Cenevre’ye doğru

Uluslararası arenada Cenevre II olarak adlandırılan toplantı öncesinde peş peşe hamleler geliyor. Toplantının gündemi Suriye. Başka bir ifadeyle Beşar Esad’ın geleceği.

Cenevre’de masada kimlerin olacağı konusunda hala önemli belirsizlikler var. Rusya, özellikle İran’ın masada olması gerektiğini söylerken, diğer yandan Suriye muhalefetinin katılımıyla ilgili ‘renksiz’ tutumunu da sürdürüyor.

Moskova, Suriye sorunuyla ilgili anahtar ülke rolünü elde ettiği andan itibaren birkaç önemli başlık üzerinde duruyor. Öncelikle Esad’ı bir kart olarak sürekli masada tutmaya çalışıyor. Hatta eğer mutabakat sağlanırsa, geçici hükümette yer almasını savunuyor.

Rusya’nın elinde tutmak istediği asıl unsur, rejimin niteliği. Çünkü rejimde yaşanacak köklü bir değişim işine gelmiyor; aksine elini zayıflatacak bir tehdit olarak görülüyor.
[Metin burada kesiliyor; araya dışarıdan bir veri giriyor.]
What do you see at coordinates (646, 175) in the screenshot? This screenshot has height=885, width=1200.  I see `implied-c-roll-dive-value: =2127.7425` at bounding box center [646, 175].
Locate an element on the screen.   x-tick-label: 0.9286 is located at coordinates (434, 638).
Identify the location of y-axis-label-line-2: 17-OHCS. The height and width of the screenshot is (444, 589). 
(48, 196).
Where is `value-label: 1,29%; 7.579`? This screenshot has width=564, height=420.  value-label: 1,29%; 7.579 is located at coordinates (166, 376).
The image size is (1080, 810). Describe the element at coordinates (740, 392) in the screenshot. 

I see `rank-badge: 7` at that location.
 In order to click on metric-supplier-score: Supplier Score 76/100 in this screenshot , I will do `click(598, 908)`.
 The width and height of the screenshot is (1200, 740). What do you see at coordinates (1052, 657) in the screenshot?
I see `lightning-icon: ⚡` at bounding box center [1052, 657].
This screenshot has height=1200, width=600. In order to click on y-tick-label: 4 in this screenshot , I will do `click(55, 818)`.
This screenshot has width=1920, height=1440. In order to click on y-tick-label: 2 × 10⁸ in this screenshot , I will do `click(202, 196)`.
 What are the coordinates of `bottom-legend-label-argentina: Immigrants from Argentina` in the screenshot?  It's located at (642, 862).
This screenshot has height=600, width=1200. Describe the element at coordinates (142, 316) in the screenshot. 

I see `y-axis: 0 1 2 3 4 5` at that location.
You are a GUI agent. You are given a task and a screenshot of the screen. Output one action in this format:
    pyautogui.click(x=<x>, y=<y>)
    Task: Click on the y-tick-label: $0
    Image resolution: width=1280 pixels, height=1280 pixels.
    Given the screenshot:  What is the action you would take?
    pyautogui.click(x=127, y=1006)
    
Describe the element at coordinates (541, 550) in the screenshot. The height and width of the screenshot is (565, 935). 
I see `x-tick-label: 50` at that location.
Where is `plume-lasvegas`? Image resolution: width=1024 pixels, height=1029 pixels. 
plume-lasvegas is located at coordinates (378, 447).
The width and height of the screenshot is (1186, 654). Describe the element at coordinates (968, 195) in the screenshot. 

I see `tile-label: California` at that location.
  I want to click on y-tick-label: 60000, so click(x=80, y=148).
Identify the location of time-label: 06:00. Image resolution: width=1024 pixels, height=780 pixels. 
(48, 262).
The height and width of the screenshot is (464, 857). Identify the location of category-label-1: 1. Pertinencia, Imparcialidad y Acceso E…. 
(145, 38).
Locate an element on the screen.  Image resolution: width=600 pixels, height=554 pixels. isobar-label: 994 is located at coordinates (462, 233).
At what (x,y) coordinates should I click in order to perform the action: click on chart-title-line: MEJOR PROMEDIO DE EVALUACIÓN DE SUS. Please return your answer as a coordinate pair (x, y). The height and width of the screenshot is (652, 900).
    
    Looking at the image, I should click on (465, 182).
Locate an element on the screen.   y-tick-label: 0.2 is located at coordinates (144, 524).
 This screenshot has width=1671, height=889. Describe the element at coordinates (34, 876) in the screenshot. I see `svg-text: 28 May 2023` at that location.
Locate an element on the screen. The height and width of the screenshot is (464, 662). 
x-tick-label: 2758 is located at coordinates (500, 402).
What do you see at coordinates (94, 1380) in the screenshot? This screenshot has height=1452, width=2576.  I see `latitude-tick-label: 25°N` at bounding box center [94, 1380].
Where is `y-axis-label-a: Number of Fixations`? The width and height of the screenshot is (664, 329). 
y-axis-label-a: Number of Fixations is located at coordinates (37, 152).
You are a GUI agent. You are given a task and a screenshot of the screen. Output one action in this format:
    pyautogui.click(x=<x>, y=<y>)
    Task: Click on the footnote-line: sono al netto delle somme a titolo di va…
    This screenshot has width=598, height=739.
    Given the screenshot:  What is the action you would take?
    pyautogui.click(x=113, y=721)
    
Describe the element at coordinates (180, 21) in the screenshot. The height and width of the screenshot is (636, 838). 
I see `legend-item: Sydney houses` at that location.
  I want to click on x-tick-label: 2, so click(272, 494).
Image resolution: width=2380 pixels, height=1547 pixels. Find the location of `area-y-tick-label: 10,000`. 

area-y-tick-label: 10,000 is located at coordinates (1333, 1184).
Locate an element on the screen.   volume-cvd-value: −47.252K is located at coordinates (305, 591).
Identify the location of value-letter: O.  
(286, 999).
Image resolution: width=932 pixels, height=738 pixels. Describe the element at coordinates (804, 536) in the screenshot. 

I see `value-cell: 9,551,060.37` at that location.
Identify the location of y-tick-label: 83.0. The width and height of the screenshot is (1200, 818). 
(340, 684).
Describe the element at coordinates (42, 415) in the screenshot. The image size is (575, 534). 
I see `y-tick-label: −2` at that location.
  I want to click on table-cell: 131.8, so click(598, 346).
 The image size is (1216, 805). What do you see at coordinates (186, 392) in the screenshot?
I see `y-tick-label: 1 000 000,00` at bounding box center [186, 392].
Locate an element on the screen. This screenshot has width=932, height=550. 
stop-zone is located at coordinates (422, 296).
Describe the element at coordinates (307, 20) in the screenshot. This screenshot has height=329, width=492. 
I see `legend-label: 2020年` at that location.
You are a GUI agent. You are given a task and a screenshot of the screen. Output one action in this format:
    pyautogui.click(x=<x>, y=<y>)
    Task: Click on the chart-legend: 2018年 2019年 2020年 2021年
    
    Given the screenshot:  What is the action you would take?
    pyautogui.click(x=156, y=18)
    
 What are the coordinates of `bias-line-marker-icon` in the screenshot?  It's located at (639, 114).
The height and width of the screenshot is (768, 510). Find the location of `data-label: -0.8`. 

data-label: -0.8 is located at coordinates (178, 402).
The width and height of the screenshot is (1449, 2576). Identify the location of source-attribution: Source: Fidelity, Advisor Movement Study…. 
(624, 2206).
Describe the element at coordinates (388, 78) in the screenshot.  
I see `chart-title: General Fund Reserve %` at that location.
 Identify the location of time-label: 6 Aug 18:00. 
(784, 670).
Başka bir ifadeyle Rusya, rejimde belli makyajlar olmasını, mevcut dokusunun çok fazla zedelenmemesini istiyor. Masada İran’ın varlığını tam da bu nedenle savunuyor. Çünkü Şam’daki çelik çekirdeği tek başına elde tutması ya da yönlendirmesi mümkün değil. Tahran’ın bu konudaki nüfuzuna ciddi ölçüde ihtiyacı var.

Öte yandan Tahran, İslam dünyasında kendisini ciddi ölçüde hırpalayan Suriye ve Esad denklemini savundukça, kendisine yeni bir yer aradığı uluslararası zeminde de sıkıntıya düşeceğinin farkında. Bu yönüyle kendi bölgesel rolü ile küresel ölçekteki yeni arayışı üzerinde bir denge kurmaya çalışıyor.

***

Rejimde köklü değişimlerin olmamasının en ciddi rahatsızlık uyandıracağı ülke elbette Türkiye. Mevcut durumun geçici çözümlerle devam etmesi, Ankara açısından elbette stratejik bir tehdidin devamı anlamına geliyor.

Tuhaf olan Rusya’nın Suriye’de olup biteni bölgesel bir tehdit olarak görüp, aynı zamanda bu tehdidin kaynağı olan rejimi ayakta tutma çabası. İşte Cenevre öncesi tablo üç aşağı beş yukarı böyle.

Daha da tuhaf olana gelince. Bu kadar kritik bir toplantıda adından söz ettiğimiz ülkeler, Türkiye, Rusya ve İran. Geleneksel ifadeyle Batı dediğimiz ittifakın ise varlığı pratik olarak neredeyse hiçbir anlam ifade etmiyor.

Sıkça ve uzun bir zamandır, Suriye sorununun uluslararası sistem tarafından Rusya’ya havale edildiğini yazıyorum. Ancak elbette Moskova kendisine özel bir alanda bazı adımlar atıyor. Bunun için sarkacın iki ucunda Türkiye ve İran var. Bakalım bu denge nasıl kurulacak.

***

Şimdi eğer memlekette kan gövdeyi götürüyor, sen neden bahsediyorsun diyen varsa, biraz da onlara bakalım.

Memleketimiz sınırları içinde devam eden, lakin perde arkasında bölgesel ve küresel rekabetin olduğu çatışmaları, ustaca örtülerle önümüze getirenler, hangi başlıkları kullanırsa kullansın asıl tablo giderek netleşiyor.

Ankara, iddialarından geri adım atmaya zorlanıyor. Bunun için yapılması gereken, bu iddiaları sahici ve samimi bir dille dünyaya ilan eden aktörlerin tasfiyesi.

Bu operasyon Tayyip Erdoğan’a yönelik dediğimizde, neden karşımızda bir koro siz şunların bunların üzerini örtmeye çalışıyorsunuz diye çırpınıyor diye hala merak eden var mı bilmiyorum.

Ama cumhurbaşkanını hükümeti feshetmeye davet edecek kadar aklını, insafını ve izanını yitirmiş insanların görüş sahibi olduğu bir ülkede herkesin gerçeği görmesi biraz zaman alacak.